Los recorridos eran esplendorosos. Había que andar con cuidado, pero fácilmente podían estar entre vendedores ambulantes hasta casi la media noche, o sentarse en algún café a disfrutar del cielo estrellado caraqueño. La ciudad era amable, cosmopolita, la gente sonreía, trabajaba, disfrutaba.

Los sábados eran de cenas en excelentes restaurantes, de funciones de media noche en el cine Altamira o en Chacaíto, de simplemente deambular por plazas y avenidas. Caracas daba para todo, era bella, acogedora, cálida, esplendorosa. Tenía futuro. Hasta que le cayó la peste.

III

La imagenología chavista, la estética rojita es horrenda. No temo decirlo, tengo años diciéndolo. Porque el gusto por la armonía es algo que se aprende desde casa y se moldea en la escuela. Pero, lamentablemente, muchos de los que nos gobiernan no tuvieron ese privilegio. Y, como resultado, la enfermedad que padecen en el alma la transmiten en sus acciones.

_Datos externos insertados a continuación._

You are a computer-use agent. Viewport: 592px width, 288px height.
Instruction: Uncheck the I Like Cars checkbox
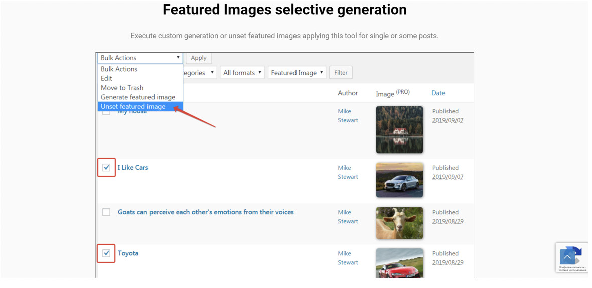pos(106,168)
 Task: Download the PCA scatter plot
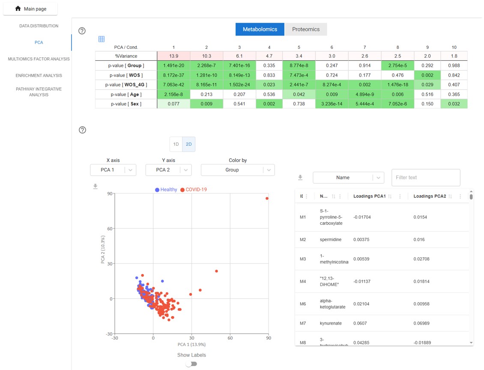[96, 186]
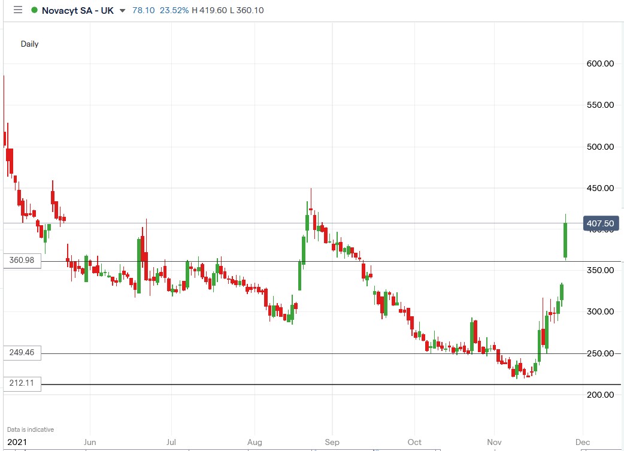The height and width of the screenshot is (451, 624).
Task: Select the Sep label on the date axis
Action: pyautogui.click(x=332, y=442)
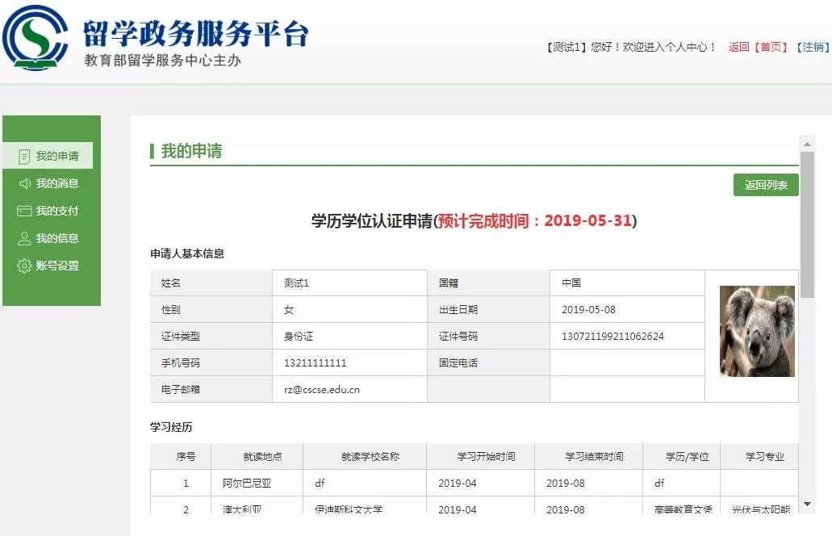The height and width of the screenshot is (536, 832).
Task: Click the 我的支付 card icon
Action: pos(24,211)
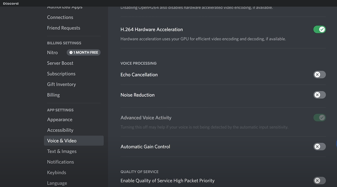
Task: Turn on Quality of Service High Packet Priority
Action: [319, 180]
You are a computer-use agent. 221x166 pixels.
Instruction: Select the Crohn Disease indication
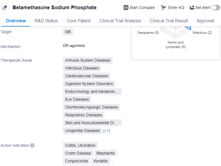[78, 153]
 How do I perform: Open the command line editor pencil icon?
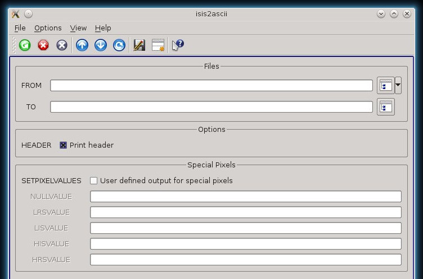(139, 45)
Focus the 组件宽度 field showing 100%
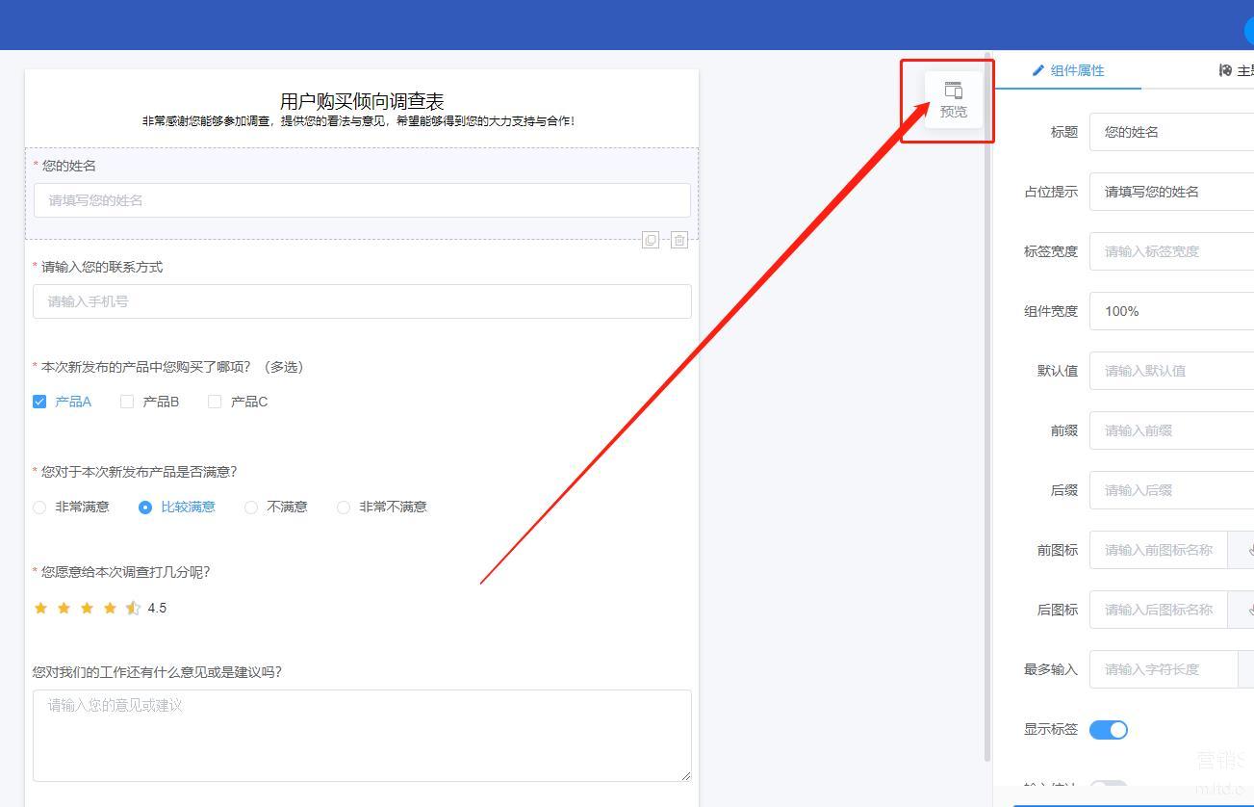This screenshot has width=1254, height=807. tap(1171, 311)
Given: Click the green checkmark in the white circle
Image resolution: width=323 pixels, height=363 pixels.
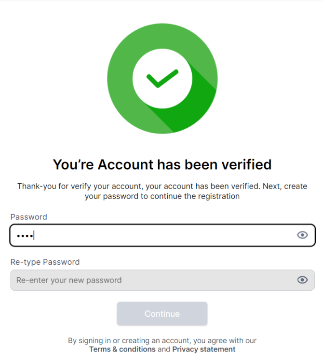Looking at the screenshot, I should pyautogui.click(x=162, y=78).
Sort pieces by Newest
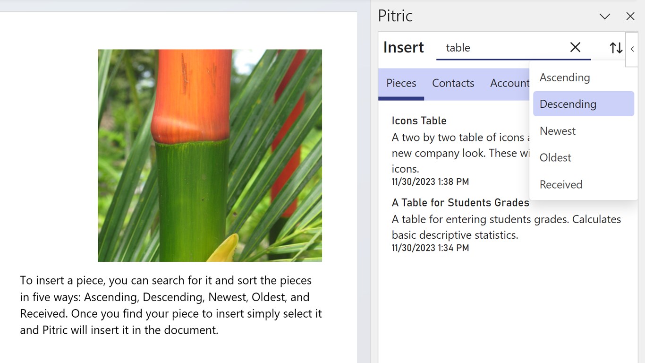The height and width of the screenshot is (363, 645). (x=558, y=131)
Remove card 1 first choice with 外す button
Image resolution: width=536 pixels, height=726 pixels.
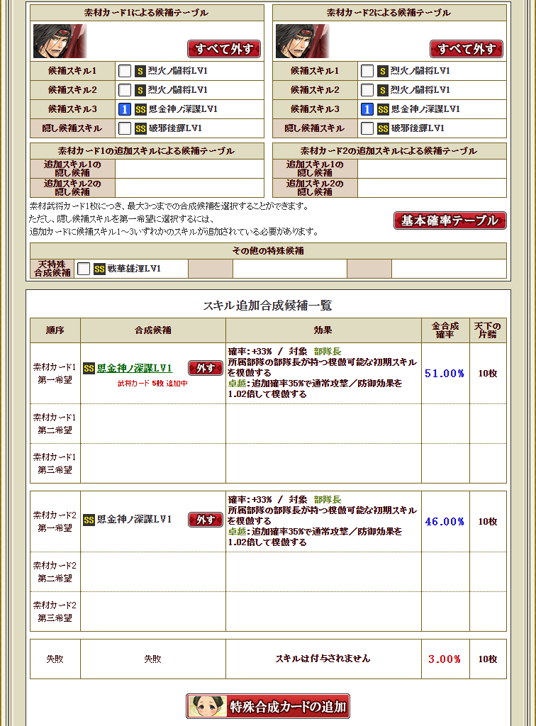[x=206, y=368]
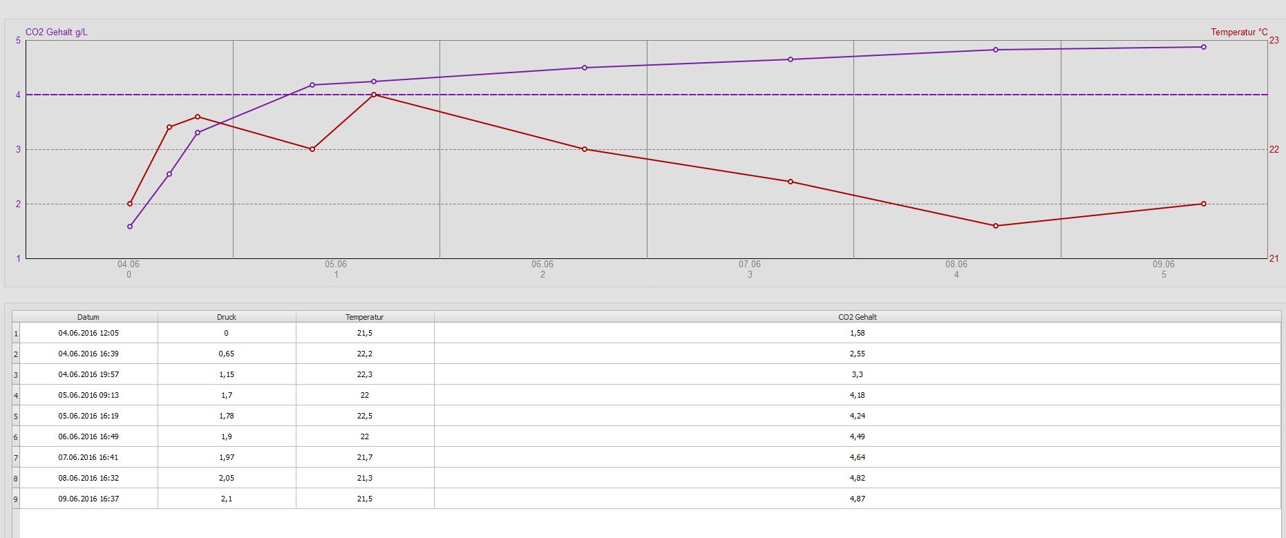This screenshot has width=1286, height=538.
Task: Select the date cell 07.06.2016 16:41
Action: click(88, 457)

No puedo evitar pensar que para ellos es normal maltratar a la mujer. Lo he escrito en otras ocasiones, Venezuela es una mujer maltratada. Caracas es una mujer ultrajada, violada y pisoteada a la que poco podemos ayudar si no cambiamos el rumbo. Ella tiene que dejar a ese marido monstruoso que desde Miraflores la acosa y la acorrala todos los días.

Hay que comenzar a cambiarle la cara, a lavar esos muros rojos horrendos, a sacar esa imagen del mandante con el difunto, a acabar con las frases hechas por el maduchavismo que ensucian cada rincón, hasta de nuestro cerebro.

Debemos volver la mirada al Ávila para regocijarnos nuevamente como caraqueños en aquel verdor que encandila el corazón. No más maltratos, hasta que Caracas pueda volver a recibir felicitaciones por su cumpleaños.